Batı Düşünce Geleneği/Tarihi içerisinde 19’uncu yüzyıl, çok önemli bir dönemeci; bir başka ifade ile kırılmayı ifade eder. Çünkü, Rönesans, Reformasyon ve Aydınlanma’nın oluşturduğu  düşünce ikliminin ardından yaratılan bilgi ve bilimsel yaklaşımla ortaya çıkan Endüstri Devrimi’nin apaçık olan başarılarına rağmen bu yüzyıl, eski/geleneksel  olanın son hamlesi olacak olan Romantizm Akımı’nın, çok ağır bir yenilgi alarak sahneden çekildiği bir yüzyılı anlatır.  Bir başka şekilde söyleyecek olursak; Endüstri Devrimi’nin yarattığı mekanizme ve makineleşmeye karşı duyguyu, ruhu ve tinsel olanı savunan Romantizm Akımı,  çok geçmeden müthiş bir mağlubiyet alacak ve sahneyi insan zekâsının yaratıcı egemenliğine terk edecektir. Romantizm’in bu hamlesi ve yenilgisi, dilimize merhum Erol Güngör tarafından Batı Düşüncesindeki Büyük Değişme ismiyle çevrilen, Paul Hazard’ın  “La Crise de la Conscience Europenne’  adlı eserinde çok etkileyici olarak anlatılmıştır.[1]

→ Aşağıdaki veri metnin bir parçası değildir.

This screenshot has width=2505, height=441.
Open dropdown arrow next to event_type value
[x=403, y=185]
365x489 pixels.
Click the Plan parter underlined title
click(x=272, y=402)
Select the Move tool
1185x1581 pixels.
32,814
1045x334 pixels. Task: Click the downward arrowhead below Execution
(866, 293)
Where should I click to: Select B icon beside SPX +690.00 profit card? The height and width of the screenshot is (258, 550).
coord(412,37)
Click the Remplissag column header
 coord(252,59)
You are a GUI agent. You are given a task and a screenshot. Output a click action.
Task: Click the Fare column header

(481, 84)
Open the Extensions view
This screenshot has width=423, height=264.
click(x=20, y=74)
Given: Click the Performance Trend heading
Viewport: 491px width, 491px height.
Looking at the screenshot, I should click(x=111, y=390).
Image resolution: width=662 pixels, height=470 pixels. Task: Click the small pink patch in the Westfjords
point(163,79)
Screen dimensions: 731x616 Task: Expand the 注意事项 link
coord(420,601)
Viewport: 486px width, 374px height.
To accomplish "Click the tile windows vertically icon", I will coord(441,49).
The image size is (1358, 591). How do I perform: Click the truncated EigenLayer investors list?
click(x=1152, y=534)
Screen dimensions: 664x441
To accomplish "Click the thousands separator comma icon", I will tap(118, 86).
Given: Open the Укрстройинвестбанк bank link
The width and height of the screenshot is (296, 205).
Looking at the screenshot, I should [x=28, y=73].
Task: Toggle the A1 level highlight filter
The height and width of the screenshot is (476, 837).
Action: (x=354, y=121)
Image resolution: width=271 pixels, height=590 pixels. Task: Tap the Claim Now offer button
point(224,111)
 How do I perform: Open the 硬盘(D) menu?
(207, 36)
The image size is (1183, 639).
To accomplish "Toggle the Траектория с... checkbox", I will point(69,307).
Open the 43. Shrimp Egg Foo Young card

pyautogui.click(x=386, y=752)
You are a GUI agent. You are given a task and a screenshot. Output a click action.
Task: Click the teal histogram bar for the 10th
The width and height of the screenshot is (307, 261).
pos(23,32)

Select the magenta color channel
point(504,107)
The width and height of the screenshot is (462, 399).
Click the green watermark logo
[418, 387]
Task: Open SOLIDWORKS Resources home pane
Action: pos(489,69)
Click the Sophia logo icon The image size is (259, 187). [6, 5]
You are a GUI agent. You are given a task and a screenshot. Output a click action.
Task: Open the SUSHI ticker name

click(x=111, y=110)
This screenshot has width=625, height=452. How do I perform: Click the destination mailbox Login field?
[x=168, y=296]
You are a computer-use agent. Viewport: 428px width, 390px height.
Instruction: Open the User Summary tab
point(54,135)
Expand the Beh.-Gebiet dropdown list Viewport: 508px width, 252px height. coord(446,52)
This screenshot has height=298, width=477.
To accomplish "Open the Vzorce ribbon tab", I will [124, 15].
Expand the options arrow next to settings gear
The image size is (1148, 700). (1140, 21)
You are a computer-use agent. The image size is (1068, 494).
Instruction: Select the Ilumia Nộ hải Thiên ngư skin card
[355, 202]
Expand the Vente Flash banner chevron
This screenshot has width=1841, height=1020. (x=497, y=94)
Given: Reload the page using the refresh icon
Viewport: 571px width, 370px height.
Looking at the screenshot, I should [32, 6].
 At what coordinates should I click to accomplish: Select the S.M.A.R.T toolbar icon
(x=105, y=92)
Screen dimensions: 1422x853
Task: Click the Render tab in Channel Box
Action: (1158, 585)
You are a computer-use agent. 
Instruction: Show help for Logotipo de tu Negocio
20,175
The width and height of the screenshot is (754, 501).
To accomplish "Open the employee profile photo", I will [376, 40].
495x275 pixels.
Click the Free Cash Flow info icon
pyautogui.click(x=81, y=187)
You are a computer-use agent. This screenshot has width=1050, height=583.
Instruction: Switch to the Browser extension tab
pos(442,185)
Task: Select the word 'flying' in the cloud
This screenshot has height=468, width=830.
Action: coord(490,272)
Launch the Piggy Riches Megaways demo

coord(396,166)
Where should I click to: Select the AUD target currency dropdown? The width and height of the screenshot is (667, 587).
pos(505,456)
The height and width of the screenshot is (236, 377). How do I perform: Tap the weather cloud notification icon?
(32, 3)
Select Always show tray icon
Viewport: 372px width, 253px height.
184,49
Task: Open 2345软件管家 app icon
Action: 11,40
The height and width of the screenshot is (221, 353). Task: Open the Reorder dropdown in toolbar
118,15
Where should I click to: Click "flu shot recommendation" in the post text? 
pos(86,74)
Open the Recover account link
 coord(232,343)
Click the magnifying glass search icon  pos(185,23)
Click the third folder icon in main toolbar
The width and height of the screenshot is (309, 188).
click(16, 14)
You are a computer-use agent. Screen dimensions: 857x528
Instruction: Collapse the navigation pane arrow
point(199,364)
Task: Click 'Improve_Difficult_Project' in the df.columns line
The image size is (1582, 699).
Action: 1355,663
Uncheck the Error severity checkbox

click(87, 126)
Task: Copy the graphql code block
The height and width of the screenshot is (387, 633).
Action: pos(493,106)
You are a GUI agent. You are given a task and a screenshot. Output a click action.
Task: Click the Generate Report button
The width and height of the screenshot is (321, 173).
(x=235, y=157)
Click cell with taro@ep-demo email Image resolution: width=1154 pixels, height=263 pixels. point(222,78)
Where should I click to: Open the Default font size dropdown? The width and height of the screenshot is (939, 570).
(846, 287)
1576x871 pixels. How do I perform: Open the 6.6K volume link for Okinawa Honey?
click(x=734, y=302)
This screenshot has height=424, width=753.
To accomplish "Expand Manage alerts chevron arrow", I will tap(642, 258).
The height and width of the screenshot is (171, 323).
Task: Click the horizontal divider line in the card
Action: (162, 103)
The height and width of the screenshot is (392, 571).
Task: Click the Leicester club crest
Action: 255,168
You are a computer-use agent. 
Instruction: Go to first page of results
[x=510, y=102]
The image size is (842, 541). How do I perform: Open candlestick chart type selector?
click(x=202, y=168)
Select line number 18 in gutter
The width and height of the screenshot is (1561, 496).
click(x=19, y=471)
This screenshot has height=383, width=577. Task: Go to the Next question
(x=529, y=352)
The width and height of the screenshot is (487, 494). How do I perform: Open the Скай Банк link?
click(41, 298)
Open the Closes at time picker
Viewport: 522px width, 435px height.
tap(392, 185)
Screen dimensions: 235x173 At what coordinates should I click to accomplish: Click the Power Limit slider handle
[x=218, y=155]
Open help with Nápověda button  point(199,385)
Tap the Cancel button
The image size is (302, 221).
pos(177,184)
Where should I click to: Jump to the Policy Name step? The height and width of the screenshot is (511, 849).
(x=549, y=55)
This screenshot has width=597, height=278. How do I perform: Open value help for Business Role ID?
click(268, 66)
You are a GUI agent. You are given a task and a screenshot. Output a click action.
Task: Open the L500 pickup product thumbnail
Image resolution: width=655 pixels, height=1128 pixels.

Avrupa/Batı Düşüncesi’nin bu yüzyılında, yani 19’uncu yüzyılda, artık Tanrı’nın yerini bilimin, inancın yerini de ateist felsefenin aldığını görürüz. Bu yüzyılın “Tanrı’sız ve “Din”siz iklimi, etkisini müteakip yüzyılda da gösterecek; makineleşmenin yarattığı mekanik güçle dünya, tarihinde görmediği hacim ve hasarla iki savaş yaşayacaktır. Gerçi bu savaşların zihnî/düşünsel arka planında, Avrupa/Batı Düşüncesi’nin iliklerine kadar işlemiş bulunan teolojik dogma ve kabullerin etkisi de görülür ama, bu savaşları yaratan dinamikler içerisinde en büyük etki ya da itkiyi yaratanın teknolojinin gücü ve  buna bağlı olarak pozitif bilime olan imanın yarattığı düşünce evreni olduğunu tespit etmek zorunda kalırız.   Çünkü bilim; yani pozitif bilimsel düşünme ve eyleme biçiminin yöntem ve araçları, askeri teknolojideki ve mühendislikte yarattığı güçle bu bilgilere sahip ülkelerin gücünü daha önce görülmediği biçimde artırmanın yanında, insan zekâsının doğayı anlamada ve onu dönüştürmede yakaladığı büyük başarı da, özellikle Batı’lı entelektüelin zihnî/ bilişsel evreninde de köklü dönüşüme neden olmuştur. Gelinen bu aşamada doğa artık insanı aşan bir hikmete, kutsallığa ve anlaşılmazlığa sahip değildir. Bu kanaatin/inancın oluşmasında, teknik bilgi ve mühendisliğin yarattığı makine ve mekanizasyonun başarısı, Kilise’ye karşı bilim adamı ile mühendisin, bunlar marifetiyle fabrika sistemini düzenleyen ve işleten girişimcinin hem meşruiyetini sağlamış hem de gücünü pekiştirmiştir. 19’uncu yüzyıl aynı zamanda Sanayii Kapitalizmi’nin meydanı; yani hem pazarı hem de siyasal alanı ele geçirdiği bir yüzyıldır.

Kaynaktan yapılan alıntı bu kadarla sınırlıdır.